Collected data entries
───

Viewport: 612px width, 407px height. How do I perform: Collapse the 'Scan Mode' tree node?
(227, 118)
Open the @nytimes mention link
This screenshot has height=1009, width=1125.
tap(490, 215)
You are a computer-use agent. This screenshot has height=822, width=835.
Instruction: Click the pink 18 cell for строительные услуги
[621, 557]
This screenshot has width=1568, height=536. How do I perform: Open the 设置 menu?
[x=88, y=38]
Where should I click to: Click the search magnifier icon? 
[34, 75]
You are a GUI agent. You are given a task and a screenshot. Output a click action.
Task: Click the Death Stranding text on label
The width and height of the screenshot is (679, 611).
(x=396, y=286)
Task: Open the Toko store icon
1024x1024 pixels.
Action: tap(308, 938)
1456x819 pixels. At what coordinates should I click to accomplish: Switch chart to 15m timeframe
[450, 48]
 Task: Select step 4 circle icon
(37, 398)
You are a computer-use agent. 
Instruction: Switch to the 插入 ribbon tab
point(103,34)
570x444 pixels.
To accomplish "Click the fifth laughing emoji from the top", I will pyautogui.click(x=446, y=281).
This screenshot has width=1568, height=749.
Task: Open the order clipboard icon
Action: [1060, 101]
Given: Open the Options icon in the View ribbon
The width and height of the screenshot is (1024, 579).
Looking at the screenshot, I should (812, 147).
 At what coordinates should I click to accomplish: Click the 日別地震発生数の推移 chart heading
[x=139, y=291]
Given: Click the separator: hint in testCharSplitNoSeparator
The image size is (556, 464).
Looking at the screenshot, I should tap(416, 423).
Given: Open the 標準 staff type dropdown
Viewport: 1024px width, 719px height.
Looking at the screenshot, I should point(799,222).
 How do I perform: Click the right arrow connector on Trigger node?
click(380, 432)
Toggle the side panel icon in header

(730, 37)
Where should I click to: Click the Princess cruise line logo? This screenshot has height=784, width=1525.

───

All the data above should be set down a second time, exactly.

Viewport: 612px width, 407px height. How do I perform: Collapse the 'Scan Mode' tree node?
(227, 118)
Open the @nytimes mention link
This screenshot has height=1009, width=1125.
tap(490, 215)
You are a computer-use agent. This screenshot has height=822, width=835.
Instruction: Click the pink 18 cell for строительные услуги
[621, 557]
This screenshot has width=1568, height=536. How do I perform: Open the 设置 menu?
[x=88, y=38]
Where should I click to: Click the search magnifier icon? 
[34, 75]
You are a GUI agent. You are given a task and a screenshot. Output a click action.
Task: Click the Death Stranding text on label
The width and height of the screenshot is (679, 611).
(x=396, y=286)
Task: Open the Toko store icon
1024x1024 pixels.
Action: tap(308, 938)
1456x819 pixels. At what coordinates should I click to accomplish: Switch chart to 15m timeframe
[450, 48]
 Task: Select step 4 circle icon
(37, 398)
You are a computer-use agent. 
Instruction: Switch to the 插入 ribbon tab
point(103,34)
570x444 pixels.
To accomplish "Click the fifth laughing emoji from the top", I will pyautogui.click(x=446, y=281).
This screenshot has width=1568, height=749.
Task: Open the order clipboard icon
Action: [1060, 101]
Given: Open the Options icon in the View ribbon
The width and height of the screenshot is (1024, 579).
Looking at the screenshot, I should (812, 147).
 At what coordinates should I click to accomplish: Click the 日別地震発生数の推移 chart heading
[x=139, y=291]
Given: Click the separator: hint in testCharSplitNoSeparator
The image size is (556, 464).
Looking at the screenshot, I should tap(416, 423).
Given: Open the 標準 staff type dropdown
Viewport: 1024px width, 719px height.
Looking at the screenshot, I should point(799,222).
 How do I perform: Click the right arrow connector on Trigger node?
click(380, 432)
Toggle the side panel icon in header

(730, 37)
Where should I click to: Click the Princess cruise line logo? This screenshot has height=784, width=1525.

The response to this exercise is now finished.